### WORK INSTRUCTION
Show every line of the data below that includes the word "dropdown".
━━━━━━━━━━━━━━━━
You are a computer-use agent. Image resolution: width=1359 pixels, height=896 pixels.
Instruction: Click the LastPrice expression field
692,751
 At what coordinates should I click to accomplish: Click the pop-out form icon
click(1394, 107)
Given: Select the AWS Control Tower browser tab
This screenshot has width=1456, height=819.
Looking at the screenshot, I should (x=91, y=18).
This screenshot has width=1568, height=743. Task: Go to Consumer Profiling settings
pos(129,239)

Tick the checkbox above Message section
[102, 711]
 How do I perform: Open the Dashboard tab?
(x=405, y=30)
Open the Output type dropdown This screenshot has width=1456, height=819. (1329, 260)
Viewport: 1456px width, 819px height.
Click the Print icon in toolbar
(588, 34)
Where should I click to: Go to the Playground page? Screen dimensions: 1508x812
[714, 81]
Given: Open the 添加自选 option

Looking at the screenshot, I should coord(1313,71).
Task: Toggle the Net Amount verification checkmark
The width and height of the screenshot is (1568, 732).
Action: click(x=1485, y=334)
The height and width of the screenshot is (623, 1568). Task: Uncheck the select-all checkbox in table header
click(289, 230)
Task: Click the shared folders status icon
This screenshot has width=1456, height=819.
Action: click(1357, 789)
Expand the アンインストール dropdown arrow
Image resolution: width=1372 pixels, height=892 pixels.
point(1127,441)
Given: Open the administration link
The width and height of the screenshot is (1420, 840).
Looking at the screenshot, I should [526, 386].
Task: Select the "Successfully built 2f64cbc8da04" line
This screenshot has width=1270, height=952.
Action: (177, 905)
━━━━━━━━━━━━━━━━
### SOLVED EXERCISE
Open the Output type dropdown This screenshot has width=1456, height=819. (1329, 260)
Expand the アンインストール dropdown arrow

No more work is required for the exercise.